Moderner und weniger bieder, etwas leichter und klar strukturiert, aber vor allem gut lesbar – auch in elektronischer Form. Das waren unsere wichtigsten Ziele beim Entwerfen des neuen Layouts für die «Schweizer Revue». Klar war dabei auch: Bei den Inhalten wird es keine Abstriche geben. Die «Schweizer Revue» ist weder ein Lifestyle- noch ein People-Magazin. Die Aufgabe der Redaktion ist es, den Auslandschweizerinnen und Auslandschweizern fundierte Informationen und Analysen aus und über die Schweiz zu liefern. Dass das, auch im Zeitalter von Twitter und Co., geschätzt wird, zeigen viele Leserreaktionen. Und nun hoffen wir, dass auch das «neue Kleid» gefällt und geschätzt wird.
Die immer zahlreicher werdenden Abonnentinnen und Abonnenten, die die «Schweizer Revue» als E-Paper lesen, können dies über die bestehende App weiterhin tun. Eine überarbeitete App, angepasst an die neusten Standards, wird für die erste Ausgabe im kommenden Jahr aufgeschaltet. Sie wird sehr viel anwenderfreundlicher sein und auch auf Smartphones laufen.
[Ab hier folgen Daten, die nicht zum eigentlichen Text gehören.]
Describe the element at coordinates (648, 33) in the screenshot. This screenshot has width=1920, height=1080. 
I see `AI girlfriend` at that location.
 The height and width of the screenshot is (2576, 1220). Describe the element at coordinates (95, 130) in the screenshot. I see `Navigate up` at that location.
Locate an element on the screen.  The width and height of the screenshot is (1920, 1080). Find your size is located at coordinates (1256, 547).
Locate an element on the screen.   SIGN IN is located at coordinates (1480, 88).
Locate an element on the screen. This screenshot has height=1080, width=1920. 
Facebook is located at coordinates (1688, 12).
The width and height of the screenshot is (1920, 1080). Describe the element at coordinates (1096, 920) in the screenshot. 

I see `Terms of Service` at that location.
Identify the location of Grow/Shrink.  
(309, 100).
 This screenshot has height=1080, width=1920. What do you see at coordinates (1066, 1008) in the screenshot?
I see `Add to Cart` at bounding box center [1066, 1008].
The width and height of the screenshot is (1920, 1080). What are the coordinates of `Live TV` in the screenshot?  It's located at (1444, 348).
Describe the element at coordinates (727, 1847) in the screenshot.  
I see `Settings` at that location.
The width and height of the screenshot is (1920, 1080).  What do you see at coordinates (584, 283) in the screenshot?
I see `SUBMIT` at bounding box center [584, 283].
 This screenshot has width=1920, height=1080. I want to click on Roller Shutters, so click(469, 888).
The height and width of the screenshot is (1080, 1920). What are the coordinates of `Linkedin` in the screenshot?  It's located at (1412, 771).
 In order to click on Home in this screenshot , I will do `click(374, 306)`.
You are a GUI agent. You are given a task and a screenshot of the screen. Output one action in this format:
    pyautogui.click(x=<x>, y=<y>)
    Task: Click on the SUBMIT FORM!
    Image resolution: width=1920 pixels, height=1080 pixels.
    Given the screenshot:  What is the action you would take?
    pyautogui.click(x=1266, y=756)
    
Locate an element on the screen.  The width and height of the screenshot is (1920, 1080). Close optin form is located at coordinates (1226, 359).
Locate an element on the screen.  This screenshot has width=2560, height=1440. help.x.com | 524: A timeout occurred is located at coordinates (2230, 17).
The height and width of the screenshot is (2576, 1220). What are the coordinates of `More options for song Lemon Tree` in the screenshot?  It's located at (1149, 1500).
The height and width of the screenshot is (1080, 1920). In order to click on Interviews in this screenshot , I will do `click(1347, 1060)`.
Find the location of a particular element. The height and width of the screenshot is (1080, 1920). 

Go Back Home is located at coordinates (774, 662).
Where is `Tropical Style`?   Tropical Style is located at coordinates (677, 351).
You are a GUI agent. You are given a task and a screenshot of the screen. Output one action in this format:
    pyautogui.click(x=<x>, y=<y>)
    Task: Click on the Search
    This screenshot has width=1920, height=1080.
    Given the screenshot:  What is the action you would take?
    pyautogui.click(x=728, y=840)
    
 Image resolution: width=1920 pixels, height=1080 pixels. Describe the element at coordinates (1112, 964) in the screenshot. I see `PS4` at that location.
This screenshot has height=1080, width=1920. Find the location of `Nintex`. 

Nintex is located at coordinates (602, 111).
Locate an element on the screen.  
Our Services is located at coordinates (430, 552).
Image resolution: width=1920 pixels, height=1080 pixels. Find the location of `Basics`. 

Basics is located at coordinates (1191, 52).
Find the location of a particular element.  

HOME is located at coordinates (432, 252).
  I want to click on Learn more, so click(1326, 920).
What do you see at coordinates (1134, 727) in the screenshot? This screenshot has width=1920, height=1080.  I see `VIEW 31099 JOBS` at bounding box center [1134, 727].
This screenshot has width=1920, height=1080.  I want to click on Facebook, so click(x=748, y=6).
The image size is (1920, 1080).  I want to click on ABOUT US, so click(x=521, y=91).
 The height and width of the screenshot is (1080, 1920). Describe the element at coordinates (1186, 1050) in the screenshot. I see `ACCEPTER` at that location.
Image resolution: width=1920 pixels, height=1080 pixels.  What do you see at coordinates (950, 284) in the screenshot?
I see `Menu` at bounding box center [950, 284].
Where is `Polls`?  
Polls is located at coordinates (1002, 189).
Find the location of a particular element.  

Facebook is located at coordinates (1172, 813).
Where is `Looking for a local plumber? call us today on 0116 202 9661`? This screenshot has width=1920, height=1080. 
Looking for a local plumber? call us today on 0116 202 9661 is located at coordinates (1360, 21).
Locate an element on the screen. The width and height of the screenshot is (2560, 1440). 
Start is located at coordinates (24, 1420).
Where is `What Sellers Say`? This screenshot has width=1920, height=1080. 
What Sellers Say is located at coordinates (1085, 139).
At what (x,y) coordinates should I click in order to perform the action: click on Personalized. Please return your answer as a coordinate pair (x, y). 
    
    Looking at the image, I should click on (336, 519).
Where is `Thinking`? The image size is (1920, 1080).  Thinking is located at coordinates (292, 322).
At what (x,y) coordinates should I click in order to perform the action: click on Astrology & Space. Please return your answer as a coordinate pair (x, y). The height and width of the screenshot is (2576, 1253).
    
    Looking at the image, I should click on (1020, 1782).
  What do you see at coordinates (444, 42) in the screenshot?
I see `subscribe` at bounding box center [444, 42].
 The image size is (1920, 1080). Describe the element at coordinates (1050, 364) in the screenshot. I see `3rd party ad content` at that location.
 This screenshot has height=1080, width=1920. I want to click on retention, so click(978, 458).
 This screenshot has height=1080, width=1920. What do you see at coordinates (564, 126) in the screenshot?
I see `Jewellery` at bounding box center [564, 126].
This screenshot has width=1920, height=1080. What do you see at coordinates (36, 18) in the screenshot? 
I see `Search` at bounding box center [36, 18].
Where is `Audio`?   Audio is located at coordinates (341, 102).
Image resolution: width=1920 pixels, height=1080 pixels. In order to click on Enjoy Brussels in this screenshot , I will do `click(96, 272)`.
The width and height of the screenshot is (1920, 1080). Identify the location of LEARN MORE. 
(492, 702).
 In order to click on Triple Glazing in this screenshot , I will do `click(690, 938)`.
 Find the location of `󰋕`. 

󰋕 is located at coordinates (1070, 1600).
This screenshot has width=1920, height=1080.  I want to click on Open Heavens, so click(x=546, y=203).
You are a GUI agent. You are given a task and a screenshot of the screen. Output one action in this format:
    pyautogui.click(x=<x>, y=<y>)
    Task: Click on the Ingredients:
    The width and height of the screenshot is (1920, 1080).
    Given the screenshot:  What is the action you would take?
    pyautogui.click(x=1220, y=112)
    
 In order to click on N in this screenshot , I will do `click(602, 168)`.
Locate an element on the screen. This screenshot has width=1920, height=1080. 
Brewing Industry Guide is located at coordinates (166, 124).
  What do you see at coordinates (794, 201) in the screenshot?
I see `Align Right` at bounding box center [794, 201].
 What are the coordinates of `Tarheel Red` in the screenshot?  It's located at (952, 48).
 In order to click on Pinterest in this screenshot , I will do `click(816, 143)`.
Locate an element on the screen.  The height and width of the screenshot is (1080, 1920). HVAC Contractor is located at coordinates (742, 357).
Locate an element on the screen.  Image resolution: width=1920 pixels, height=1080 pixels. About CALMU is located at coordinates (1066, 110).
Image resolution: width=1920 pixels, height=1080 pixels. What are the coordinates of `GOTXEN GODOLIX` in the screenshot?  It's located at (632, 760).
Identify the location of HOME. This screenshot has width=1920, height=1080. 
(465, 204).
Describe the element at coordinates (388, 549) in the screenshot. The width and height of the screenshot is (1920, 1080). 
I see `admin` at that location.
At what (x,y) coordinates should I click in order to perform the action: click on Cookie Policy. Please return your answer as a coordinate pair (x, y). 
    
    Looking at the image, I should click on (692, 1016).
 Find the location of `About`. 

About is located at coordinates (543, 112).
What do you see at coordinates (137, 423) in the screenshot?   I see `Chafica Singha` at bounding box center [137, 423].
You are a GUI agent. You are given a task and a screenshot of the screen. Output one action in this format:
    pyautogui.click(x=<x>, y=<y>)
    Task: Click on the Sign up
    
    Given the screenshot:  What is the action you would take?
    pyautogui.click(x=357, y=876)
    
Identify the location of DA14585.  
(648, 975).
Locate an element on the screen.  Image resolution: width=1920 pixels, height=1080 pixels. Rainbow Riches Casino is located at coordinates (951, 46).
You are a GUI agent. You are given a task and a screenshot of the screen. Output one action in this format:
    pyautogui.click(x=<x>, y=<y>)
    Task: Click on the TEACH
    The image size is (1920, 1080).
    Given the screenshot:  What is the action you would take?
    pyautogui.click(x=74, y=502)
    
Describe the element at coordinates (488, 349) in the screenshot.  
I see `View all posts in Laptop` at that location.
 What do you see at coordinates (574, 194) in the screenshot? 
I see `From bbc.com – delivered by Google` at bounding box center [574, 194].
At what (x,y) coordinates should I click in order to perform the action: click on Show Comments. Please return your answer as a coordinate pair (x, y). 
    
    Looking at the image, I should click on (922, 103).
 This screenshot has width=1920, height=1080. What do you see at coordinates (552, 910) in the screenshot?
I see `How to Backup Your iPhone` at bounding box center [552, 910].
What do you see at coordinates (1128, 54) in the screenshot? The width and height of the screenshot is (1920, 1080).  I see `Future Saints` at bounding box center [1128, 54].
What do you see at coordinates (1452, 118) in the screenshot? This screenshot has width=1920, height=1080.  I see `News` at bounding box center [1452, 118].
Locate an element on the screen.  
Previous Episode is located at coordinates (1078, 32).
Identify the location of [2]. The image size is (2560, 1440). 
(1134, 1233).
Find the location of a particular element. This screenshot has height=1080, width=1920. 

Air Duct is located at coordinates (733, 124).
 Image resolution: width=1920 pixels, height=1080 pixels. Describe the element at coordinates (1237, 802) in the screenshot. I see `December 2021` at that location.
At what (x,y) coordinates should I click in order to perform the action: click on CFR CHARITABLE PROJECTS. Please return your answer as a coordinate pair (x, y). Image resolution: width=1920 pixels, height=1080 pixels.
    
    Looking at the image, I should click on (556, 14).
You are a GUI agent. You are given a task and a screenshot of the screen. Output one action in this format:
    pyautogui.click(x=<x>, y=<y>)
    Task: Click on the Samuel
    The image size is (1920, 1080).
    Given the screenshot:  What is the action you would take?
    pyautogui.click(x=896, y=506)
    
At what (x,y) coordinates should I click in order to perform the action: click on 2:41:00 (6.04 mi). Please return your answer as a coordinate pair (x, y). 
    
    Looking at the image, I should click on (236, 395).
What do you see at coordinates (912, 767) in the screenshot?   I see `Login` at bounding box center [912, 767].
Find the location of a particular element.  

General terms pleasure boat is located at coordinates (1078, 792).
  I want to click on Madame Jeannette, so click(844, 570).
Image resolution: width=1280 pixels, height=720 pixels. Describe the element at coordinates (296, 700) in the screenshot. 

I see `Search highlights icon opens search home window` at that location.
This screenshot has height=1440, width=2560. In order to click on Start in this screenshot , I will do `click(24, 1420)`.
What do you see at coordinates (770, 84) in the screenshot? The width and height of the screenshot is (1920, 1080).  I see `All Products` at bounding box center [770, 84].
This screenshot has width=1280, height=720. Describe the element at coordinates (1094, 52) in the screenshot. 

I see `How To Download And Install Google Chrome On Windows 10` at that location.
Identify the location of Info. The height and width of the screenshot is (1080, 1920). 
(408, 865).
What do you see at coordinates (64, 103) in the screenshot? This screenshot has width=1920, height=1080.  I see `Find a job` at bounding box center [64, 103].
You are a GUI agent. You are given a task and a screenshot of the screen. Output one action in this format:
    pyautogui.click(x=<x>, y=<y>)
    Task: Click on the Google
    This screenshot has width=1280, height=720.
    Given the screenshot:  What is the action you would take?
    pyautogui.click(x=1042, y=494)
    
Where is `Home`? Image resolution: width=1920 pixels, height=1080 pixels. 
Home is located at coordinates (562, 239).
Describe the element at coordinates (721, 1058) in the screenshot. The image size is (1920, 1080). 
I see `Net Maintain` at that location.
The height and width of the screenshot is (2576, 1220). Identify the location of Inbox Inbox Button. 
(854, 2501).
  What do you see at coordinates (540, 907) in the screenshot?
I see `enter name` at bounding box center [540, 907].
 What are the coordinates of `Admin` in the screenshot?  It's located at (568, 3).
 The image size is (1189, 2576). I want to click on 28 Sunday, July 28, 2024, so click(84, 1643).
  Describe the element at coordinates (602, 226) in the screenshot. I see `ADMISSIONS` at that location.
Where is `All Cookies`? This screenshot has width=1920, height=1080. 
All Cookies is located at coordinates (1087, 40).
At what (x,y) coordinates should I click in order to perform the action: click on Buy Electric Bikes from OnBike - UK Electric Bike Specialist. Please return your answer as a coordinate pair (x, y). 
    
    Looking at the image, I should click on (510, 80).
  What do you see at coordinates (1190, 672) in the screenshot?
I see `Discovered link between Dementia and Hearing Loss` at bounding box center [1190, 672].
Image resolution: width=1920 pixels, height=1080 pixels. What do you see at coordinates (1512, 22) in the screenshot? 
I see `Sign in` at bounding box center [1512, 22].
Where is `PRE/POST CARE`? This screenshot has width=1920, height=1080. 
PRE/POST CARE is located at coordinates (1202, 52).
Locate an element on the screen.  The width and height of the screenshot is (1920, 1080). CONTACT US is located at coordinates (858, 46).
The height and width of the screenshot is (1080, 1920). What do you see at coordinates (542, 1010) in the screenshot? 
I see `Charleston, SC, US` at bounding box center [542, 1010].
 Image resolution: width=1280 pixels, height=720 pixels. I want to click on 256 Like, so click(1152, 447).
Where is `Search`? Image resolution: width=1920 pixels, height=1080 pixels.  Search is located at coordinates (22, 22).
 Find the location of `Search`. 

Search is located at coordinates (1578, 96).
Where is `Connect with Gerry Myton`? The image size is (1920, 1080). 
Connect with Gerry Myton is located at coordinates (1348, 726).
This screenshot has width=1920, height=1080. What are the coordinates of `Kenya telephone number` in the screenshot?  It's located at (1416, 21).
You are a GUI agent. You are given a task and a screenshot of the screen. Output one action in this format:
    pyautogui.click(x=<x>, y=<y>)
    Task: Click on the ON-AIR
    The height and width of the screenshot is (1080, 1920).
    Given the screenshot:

Und nun noch etwas zum Inhalt dieses Hefts: Einmal mehr beschäftigt uns das Thema Zuwanderung. Die Ecopop-Initiative, über die wir in der Ausgabe vom Juni bereits berichtet haben, kommt im November zur Abstimmung. Deshalb nehmen wir das Thema nochmals auf und gehen vertieft auf den Aspekt der demografischen Entwicklung ein. Denn die Initianten fordern – nebst strikten Zuwanderungsbeschränkungen für die Schweiz – auch bedeutend mehr finanzielle Mittel für die Familienplanung in Entwicklungsländern. Das ist ein heikles Thema und die Diskussionen dazu sind nicht selten gehässig. Hört man den Politikerinnen und Politikern bei ihren Debatten zu, stellt man sich immer öfter die Frage: Wie kann jemand derart von seiner Meinung überzeugt, so ohne Zweifel sein? Immer mehr verloren zu gehen scheint die Fähigkeit, trotz der eigenen Überzeugung auch komplizierte Sachverhalte zur Kenntnis zu nehmen und die Ansichten anderer zu würdigen. Eigentlich die Grundvoraussetzung für das Funktionieren der schweizerischen Demokratie.
Fast völlig frei von Politik ist diesmal das Schwerpunktthema: Der Historiker Stefan Keller erzählt die spannende Geschichte der Uhrmacherkunst und der Entwicklung der Horlogerie in der Schweiz.